Who has the responsibility to advise insureds about policy limits?



Insureds often rely — incorrectly — on their agents, brokers or carriers to ensure they have the correct amount of coverage, even when their needs change.

Insurance is a contract between the insurer and the person insured.

Insurance companies sell to the insured the coverage requested: Carriers have no obligation to force, or even advise, the insured about the limits of liability of automobile liability insurance that should be carried by the insured. Rather, the insurer is obligated only to provide the insurance coverages ordered, as some insureds found out when they tried to convince a court to provide liability limits that were not ordered because they believed, as longtime customers, they should have been advised to carry higher limits.

Case background

In 1984, while he was a captain in the U.S. Army, Charles Cohan purchased an automobile insurance policy from USAA with a $100,000 per-person liability limit. He maintained the policy with the same coverage limits through 2011. He married Lisa Cohan in 1995 and added her to the auto policy as an “operator.” The Cohans never advised USAA that they should increase their automobile liability coverage.

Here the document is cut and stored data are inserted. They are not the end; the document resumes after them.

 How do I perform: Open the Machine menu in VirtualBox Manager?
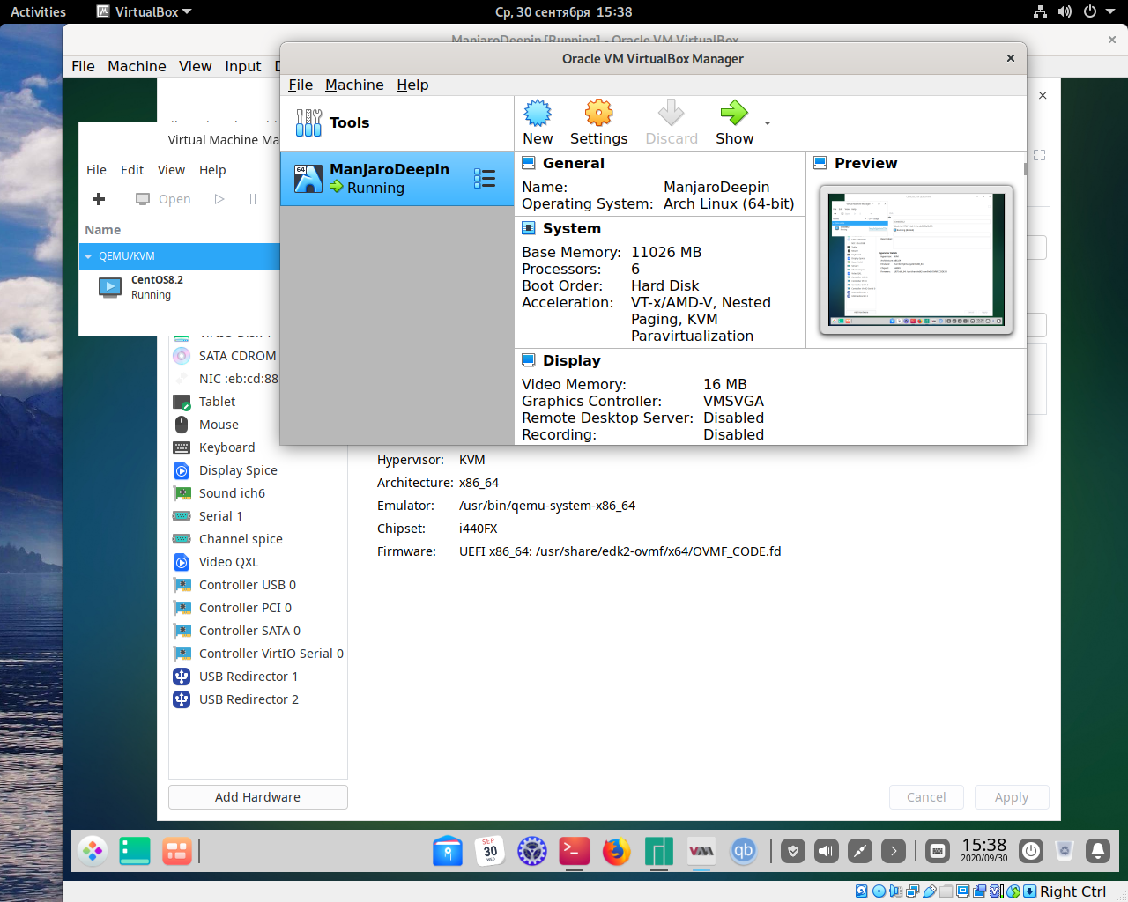tap(354, 85)
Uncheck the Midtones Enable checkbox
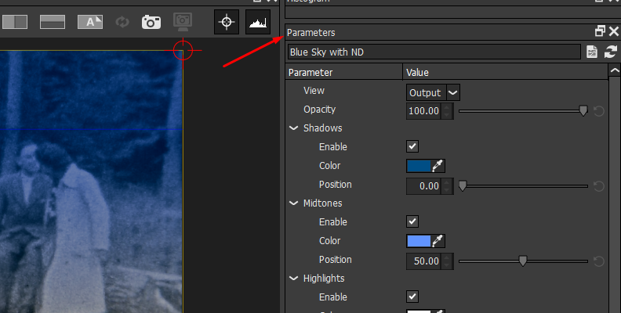 pos(412,222)
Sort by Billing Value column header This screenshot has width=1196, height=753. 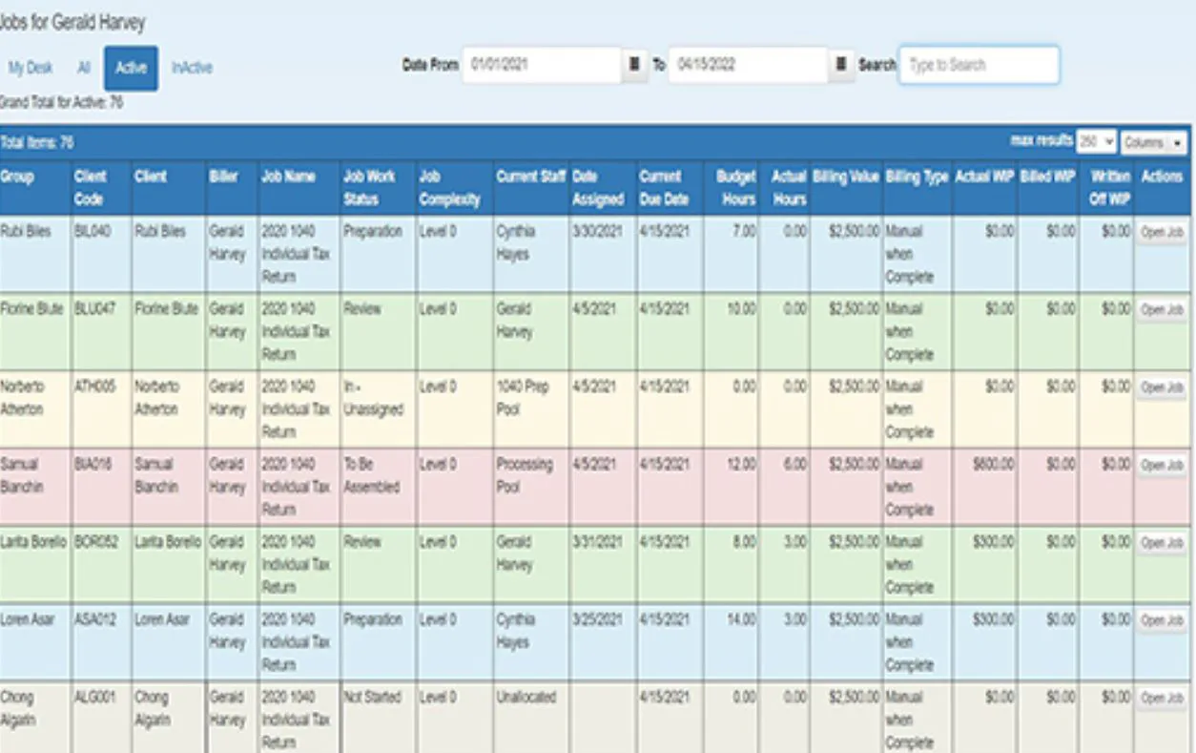[846, 177]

In 2002, the Cohans purchased land and built a new home. On Dec. 6, 2002, they purchased homeowner's insurance from USAA with liability coverage in the amount of $1 million per occurrence.

Lisa Cohan, while driving a Cohan vehicle, collided with another vehicle, killing the driver. The administrator of the deceased driver's estate brought a wrongful death/survival action, and USAA defended the action on Lisa's behalf. The matter settled for $300,000 but USAA paid only the policy limits of $100,000. The Cohans paid the remainder of the settlement amount.

On April 1, 2015, the Cohans sued USAA, claiming that it should have advised Cohan to increase the auto liability policy limits over the years that he was a customer, and requested judgment in the amount of $200,000. USAA filed preliminary objections, which the trial court granted by order and opinion, and it dismissed the complaint with prejudice.

Issues on appeal

The facts of the case were not in dispute. The two questions on appeal were focused on whether the trial court was mistaken in its rulings:

  1. Did the trial court err in holding that despite their 27-year, multi-policy, insurer-insured relationship and USAA's targeted affinity-group-based marketing, USAA had no duty to coordinate the Cohans liability coverage across their policies or to reform the liability limits of their auto policy?

  2. Did the trial court err in granting USAA's preliminary objection to the Cohans’ Unfair Trade Practices and Consumer Protection Law allegations as irrelevant, and holding that the Cohans must plead that they were “lied to” and that USAA's targeting affinity-group-based advertising program was “puffery”?


Pennsylvania courts have often stressed that the insured has both the capacity and the duty to inquire about the scope of insurance coverage, rather than rely on hand-holding and substituted judgment.

There was no justification in the law to impose the additional burden on insurers that they anticipate and then counsel their insured on the hypothetical, collateral consequences of the coverage chosen by the insured.

The trial court found that USAA did not have a duty to advise the Cohans to purchase higher liability limits on their auto insurance policy, regardless of the terms in the separate homeowner's policy.

The trial court was correct that USAA had no obligation to advise the Cohans of a disparity in liability coverage that they should have been aware of or to otherwise “coordinate” or “equalize” the liability limits of two different policies.

To the contrary, once the insurance contract takes effect the insured must take responsibility for the policy. The Cohans’ argument — that the two policies should have been “equalized” — overlooks the salient fact that an automobile insurance policy and a homeowner's insurance policy are not coextensive and insure against very different risks.

The purpose of the Pennsylvania Unfair Insurance Practices Act (UIPA), the appeals court said, is to regulate trade practices in the business of insurance in accordance with the intent of Congress by defining or providing for the determination of all such practices in this state that constitute unfair methods of competition or unfair or deceptive acts or practices and by prohibiting the trade practices so defined or determined.

There is no evidence to suggest, and the court had no reason to believe, that the system of sanctions established under the UIPA must be supplemented by a judicially created cause of action.

Zalma opinion

The Pennsylvania court refused — properly — to substitute itself as a parent for the Cohans. The court correctly found that the duty to decide the coverages to be purchased from an insurer is the obligation of the insured not an insurer or a court.